▶ _INPUT DATA_
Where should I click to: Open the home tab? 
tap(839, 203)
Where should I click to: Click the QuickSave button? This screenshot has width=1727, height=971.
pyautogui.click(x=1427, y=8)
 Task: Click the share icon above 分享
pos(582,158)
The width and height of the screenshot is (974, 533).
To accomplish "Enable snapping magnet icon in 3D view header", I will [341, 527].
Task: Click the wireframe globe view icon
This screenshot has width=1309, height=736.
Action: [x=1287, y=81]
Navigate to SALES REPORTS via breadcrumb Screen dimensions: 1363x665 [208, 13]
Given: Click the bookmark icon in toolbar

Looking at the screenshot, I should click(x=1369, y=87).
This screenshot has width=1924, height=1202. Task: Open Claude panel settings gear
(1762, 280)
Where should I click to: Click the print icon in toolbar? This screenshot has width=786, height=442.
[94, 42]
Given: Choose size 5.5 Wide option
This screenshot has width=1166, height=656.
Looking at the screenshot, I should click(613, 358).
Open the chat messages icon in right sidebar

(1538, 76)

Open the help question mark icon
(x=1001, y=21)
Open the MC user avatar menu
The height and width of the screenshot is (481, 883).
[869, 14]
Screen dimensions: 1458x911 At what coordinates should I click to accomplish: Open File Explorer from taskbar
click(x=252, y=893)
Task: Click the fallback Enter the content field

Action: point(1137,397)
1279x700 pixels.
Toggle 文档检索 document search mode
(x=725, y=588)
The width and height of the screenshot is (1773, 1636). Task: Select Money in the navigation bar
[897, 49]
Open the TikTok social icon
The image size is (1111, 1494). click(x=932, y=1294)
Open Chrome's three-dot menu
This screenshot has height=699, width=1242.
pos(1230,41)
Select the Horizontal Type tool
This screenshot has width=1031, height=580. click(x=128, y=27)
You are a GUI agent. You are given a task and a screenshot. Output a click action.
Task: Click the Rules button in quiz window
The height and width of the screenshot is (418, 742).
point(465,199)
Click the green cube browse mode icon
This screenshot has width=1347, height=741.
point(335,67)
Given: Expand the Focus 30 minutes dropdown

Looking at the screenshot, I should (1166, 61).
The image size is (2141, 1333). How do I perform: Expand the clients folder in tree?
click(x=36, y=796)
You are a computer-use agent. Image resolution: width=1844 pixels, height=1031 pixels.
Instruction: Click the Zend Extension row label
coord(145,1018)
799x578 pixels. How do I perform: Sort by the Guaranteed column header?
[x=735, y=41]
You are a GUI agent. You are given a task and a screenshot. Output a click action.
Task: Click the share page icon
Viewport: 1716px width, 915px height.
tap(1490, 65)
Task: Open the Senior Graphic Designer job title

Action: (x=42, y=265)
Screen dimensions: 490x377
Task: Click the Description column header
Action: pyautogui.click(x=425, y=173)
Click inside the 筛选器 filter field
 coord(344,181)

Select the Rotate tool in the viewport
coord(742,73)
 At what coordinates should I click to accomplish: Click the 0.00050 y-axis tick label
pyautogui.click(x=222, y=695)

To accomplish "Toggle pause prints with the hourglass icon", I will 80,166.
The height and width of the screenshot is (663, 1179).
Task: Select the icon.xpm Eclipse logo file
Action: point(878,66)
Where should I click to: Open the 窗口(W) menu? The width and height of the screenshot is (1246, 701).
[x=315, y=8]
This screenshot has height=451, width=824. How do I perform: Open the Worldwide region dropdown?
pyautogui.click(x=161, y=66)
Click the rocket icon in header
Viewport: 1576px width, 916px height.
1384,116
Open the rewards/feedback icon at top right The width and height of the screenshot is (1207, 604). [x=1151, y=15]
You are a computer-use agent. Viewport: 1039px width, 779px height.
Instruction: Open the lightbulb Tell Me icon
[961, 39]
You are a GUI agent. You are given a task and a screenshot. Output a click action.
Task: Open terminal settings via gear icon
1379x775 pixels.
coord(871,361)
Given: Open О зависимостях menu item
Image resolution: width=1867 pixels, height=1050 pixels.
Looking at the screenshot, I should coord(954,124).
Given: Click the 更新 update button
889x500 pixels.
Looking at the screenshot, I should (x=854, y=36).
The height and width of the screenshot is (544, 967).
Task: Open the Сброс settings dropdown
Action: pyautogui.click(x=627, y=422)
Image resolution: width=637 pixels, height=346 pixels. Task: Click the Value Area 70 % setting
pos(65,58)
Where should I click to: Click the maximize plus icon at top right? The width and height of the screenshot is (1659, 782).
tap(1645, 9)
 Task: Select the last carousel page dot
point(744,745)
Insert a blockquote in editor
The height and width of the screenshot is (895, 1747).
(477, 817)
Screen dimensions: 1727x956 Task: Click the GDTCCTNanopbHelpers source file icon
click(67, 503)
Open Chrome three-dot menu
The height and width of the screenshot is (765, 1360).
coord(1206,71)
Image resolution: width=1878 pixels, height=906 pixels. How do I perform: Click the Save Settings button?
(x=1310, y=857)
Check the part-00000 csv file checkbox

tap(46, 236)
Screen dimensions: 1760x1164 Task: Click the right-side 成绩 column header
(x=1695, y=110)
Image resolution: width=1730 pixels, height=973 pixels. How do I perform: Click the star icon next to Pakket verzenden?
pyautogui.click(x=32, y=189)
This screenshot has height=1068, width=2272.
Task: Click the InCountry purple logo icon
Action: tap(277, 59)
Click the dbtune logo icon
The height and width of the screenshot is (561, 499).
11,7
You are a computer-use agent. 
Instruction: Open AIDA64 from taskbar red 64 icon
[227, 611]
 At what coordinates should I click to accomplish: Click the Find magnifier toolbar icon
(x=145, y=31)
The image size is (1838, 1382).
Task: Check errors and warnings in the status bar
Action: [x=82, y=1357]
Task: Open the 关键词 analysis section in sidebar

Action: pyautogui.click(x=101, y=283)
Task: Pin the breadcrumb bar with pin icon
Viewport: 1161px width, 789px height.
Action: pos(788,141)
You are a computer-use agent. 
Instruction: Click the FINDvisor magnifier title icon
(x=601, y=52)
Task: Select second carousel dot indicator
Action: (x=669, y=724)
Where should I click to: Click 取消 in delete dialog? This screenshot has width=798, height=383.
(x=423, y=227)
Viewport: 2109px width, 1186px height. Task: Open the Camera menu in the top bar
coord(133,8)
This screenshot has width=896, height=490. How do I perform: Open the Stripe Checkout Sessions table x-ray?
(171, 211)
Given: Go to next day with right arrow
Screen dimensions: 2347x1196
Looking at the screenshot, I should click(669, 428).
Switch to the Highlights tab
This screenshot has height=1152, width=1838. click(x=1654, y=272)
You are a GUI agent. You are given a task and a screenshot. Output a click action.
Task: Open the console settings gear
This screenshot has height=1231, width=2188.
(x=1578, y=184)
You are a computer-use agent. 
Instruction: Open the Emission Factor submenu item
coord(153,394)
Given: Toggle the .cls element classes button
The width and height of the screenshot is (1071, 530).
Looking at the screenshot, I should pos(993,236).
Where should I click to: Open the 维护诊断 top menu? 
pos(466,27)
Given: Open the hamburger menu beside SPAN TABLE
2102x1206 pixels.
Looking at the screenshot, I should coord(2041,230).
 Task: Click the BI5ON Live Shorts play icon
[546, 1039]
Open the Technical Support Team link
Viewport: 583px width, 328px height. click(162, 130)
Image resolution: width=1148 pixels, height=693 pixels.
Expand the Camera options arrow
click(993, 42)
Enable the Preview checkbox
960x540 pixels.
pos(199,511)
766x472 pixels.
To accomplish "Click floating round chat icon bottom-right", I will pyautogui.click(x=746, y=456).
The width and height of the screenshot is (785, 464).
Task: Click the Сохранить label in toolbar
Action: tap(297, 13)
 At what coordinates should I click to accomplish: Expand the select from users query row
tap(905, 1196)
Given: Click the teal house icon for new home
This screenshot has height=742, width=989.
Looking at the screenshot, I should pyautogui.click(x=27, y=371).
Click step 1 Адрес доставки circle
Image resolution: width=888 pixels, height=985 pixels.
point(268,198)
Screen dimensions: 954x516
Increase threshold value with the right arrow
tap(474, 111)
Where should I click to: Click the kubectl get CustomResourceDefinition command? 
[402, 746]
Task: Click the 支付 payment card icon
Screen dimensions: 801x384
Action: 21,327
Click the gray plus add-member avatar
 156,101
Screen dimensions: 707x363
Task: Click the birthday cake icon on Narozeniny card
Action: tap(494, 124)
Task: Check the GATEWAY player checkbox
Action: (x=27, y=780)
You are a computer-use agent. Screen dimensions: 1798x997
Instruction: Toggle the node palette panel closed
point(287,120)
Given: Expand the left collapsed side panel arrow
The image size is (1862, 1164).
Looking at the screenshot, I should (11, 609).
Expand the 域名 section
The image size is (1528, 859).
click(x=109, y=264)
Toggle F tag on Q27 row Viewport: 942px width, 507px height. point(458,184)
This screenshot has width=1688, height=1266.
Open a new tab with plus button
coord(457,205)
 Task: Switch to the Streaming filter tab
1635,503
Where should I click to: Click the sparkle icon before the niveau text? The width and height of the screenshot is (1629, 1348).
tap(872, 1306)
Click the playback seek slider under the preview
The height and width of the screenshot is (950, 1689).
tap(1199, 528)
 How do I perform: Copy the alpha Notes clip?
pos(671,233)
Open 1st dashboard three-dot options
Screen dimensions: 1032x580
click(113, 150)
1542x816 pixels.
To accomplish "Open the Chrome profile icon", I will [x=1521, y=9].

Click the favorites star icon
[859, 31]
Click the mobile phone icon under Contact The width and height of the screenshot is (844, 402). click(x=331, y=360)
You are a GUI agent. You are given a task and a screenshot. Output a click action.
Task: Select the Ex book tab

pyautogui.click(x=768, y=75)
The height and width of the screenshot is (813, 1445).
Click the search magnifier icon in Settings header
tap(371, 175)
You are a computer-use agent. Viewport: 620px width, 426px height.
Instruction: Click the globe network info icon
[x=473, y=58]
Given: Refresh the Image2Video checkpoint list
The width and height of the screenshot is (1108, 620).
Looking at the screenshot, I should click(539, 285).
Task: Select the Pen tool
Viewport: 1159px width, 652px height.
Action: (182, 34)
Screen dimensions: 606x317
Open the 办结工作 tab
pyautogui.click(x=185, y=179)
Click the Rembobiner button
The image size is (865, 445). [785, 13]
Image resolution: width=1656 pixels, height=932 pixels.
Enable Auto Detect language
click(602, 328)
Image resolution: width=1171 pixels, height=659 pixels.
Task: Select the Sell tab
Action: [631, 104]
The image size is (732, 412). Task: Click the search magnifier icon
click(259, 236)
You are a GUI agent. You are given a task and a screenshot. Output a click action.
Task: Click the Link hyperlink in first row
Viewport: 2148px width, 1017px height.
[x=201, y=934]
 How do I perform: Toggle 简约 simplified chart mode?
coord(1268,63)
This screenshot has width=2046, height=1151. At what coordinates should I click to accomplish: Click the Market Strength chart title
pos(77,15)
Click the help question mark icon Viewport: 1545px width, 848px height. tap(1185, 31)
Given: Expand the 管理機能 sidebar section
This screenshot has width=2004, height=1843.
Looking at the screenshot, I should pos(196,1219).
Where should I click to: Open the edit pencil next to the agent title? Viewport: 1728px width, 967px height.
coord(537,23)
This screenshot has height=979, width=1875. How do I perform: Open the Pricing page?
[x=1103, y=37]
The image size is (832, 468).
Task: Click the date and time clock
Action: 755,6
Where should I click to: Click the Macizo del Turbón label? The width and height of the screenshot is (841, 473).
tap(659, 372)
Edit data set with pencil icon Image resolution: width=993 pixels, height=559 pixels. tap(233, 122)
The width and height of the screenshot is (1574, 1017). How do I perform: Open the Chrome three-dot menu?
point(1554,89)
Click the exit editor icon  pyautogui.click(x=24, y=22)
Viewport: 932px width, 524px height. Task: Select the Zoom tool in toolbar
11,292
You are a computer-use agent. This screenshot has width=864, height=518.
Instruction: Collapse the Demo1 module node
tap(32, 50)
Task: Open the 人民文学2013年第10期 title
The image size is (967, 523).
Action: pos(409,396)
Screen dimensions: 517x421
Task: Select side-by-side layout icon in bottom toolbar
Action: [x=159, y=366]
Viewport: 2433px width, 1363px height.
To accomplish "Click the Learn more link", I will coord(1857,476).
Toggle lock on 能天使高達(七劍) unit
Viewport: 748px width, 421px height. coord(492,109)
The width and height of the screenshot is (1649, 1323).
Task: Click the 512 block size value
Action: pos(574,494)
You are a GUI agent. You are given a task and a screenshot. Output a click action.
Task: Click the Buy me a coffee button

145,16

▶ _WHAT YOU ARE ASKED TO DO_
Apply a filter for "under" to the entries and show each line that passes.

▶ _RESPONSE_
Click the playback seek slider under the preview
Click the mobile phone icon under Contact The width and height of the screenshot is (844, 402). click(x=331, y=360)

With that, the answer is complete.